The peroration was rapid, valedictory, complete. He thrust out his hand,
displaying the whole palm of it as a sign of openness, honesty, and
good-will.

"God bless you."

The solemn benediction atoned for any little momentary brusquerie.

Anne went away with a conscience wholly satisfied, in an exalted mood,
fortified by all the ramparts of the spiritual life.

She was very gentle with Edith that evening. She said to herself that her
love must make up to Edie for the loss her conscience had been compelled
to inflict. "After all," she said to herself, "it's not as if she hadn't
me." Measuring her services with those of the disreputable Mr. Gorst, it
seemed to her that she was amply making up. She had a hatred of moral
indebtedness, as of any other, and she loved to spend. In reckoning the
love she had spent so lavishly on Edie, she had not allowed for the
amount of forgiveness that Edie had spent on her. Forgiveness is a gift
we have to take, whether we will or no, and Anne was blissfully unaware
of what she took.

Majendie watched her ministrations curiously.
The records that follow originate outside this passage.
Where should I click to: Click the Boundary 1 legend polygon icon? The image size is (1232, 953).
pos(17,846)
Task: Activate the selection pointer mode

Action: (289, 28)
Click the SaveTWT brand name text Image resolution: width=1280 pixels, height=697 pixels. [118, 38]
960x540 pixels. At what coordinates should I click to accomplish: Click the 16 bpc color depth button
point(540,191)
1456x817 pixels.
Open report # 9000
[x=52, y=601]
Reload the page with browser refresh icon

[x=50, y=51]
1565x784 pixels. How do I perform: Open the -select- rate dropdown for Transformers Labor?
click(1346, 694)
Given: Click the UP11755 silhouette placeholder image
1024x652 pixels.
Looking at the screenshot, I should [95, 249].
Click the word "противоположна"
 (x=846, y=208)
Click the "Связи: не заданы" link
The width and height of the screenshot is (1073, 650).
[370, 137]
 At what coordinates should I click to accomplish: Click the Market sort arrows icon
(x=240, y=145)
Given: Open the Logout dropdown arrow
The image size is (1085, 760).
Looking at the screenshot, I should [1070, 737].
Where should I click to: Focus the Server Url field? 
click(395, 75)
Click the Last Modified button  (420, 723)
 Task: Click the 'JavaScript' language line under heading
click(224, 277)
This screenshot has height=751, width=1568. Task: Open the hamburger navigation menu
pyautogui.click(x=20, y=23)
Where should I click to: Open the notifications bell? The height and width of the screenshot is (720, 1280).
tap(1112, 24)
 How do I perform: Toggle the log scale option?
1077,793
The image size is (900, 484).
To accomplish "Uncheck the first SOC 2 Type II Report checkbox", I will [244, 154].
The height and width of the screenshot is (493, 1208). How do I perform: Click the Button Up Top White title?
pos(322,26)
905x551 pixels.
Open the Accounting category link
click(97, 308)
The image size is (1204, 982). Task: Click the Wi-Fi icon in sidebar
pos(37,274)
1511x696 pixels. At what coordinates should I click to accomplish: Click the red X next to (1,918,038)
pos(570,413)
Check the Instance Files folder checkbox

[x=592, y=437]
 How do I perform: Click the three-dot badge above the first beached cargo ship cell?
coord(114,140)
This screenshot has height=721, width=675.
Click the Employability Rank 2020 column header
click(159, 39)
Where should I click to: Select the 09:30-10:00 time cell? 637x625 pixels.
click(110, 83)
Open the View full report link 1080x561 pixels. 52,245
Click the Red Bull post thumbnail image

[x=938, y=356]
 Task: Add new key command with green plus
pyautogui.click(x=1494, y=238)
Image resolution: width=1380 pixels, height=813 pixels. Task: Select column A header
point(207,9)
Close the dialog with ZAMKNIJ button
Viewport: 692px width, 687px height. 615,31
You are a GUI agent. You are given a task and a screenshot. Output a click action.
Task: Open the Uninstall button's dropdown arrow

Her tenderness was the
subtlest lure to the love in him that still watched and waited for its
hour. That night, in the study, he was silent, nervous, and unhappy. She
shrank from the unrest and misery in his eyes. They followed or were
fixed on her, rousing in her an obscure resentment and discomfort. She
was beginning to be afraid of him. It had come to that.

She left him earlier than usual, and went very miserably to bed. She
prayed, to-night, with her eyes fixed on the crucifix. It had become for
her the symbol of her life, and of her marriage, which was nothing to her
now but a sacrifice, a martyrdom, a vicarious expiation of her husband's
sin.

As she lay down, the beating of her pulses told her that she was not to
sleep. She longed for sleep, and tried to win it to her by repeating the
Psalm which had been her comfort in all times of her depression. "I will
lift up mine eyes unto the hills whence cometh my help. My help cometh
from the Lord, which made heaven and earth."